*** Selected extract ***
Wednesday, April 21, 2010

Death penalty in Singapore; not in Cambodia

I was so sad to read this Story of a Boy, about Yong Vui Kong, a young Malaysian man who was just 18 and a half year old when he was caught making a drug delivery in Singapore. In a story that could be set in Cambodia, Vui Kong came from a poor family and ran away from home when he was just 12. He washed cars to survive, making about RM$3 (US$0.90) a day. Eventually he met a "Big Brother", who fed and clothed him, and took him to fancy restaurants. Vui Kong felt compelled to do anything “Big Brother” said. More importantly, he needed the money to pay for his mother's medical treatment.

The police found 47.27 grammes of heroin on him. A judge eventually handed him the mandatory death sentence for drug trafficking.
*** End of Selected extract ***
*** Supplied material ***
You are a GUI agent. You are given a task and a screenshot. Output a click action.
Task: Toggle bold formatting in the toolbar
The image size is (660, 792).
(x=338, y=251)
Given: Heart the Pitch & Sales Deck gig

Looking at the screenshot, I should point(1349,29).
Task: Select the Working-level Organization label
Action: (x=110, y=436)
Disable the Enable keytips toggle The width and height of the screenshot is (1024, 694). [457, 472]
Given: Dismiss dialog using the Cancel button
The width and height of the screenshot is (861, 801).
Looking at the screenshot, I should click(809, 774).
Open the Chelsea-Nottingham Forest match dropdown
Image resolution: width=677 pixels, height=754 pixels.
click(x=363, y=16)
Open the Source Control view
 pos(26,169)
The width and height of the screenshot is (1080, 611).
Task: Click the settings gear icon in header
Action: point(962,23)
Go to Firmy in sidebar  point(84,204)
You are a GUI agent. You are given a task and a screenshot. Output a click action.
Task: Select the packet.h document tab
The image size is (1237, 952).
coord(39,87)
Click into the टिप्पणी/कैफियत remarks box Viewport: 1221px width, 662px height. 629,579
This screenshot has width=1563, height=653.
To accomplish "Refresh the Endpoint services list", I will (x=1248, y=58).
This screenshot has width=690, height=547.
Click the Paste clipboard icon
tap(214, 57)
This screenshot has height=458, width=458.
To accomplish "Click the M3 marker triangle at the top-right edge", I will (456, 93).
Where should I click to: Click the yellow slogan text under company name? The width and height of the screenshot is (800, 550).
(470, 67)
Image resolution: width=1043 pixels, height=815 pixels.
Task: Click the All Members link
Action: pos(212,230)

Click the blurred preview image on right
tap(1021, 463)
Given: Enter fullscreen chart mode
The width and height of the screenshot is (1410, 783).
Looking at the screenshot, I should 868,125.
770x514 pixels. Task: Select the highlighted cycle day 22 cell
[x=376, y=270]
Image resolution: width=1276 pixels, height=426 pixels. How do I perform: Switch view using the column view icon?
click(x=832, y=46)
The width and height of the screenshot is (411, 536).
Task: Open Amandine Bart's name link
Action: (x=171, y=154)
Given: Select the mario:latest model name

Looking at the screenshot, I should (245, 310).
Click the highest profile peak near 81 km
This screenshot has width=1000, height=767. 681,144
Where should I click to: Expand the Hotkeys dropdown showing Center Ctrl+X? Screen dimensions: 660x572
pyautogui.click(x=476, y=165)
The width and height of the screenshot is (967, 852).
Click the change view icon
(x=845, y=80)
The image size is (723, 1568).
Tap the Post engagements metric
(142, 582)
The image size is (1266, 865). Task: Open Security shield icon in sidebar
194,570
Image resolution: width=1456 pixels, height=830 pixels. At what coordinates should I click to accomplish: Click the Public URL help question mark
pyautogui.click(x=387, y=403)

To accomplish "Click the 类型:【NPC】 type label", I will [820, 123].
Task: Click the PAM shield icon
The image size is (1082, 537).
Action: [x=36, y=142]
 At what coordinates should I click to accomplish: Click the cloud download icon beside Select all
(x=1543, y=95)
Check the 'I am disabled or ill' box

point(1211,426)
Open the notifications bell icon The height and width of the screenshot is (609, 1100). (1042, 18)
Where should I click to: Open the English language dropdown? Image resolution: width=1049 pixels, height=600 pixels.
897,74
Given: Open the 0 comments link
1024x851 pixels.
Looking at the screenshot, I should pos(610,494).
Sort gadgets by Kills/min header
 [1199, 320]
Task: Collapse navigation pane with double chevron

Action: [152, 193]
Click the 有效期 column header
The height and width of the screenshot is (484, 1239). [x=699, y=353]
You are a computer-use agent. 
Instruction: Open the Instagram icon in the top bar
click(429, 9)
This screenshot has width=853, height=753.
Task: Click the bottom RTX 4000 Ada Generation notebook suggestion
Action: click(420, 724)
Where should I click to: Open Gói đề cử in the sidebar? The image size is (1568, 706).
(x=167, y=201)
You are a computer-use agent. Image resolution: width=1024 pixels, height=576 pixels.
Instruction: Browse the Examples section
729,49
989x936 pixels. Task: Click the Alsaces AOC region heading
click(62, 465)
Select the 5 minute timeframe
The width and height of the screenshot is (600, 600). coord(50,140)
*** End of Supplied material ***
> Work to be completed:
Copy the passage from the post about the death penalty in Singapore, starting with "Death penalty in" and going on through "mother's medical treatment.".

> Problem solution:
Death penalty in Singapore; not in Cambodia

I was so sad to read this Story of a Boy, about Yong Vui Kong, a young Malaysian man who was just 18 and a half year old when he was caught making a drug delivery in Singapore. In a story that could be set in Cambodia, Vui Kong came from a poor family and ran away from home when he was just 12. He washed cars to survive, making about RM$3 (US$0.90) a day. Eventually he met a "Big Brother", who fed and clothed him, and took him to fancy restaurants. Vui Kong felt compelled to do anything “Big Brother” said. More importantly, he needed the money to pay for his mother's medical treatment.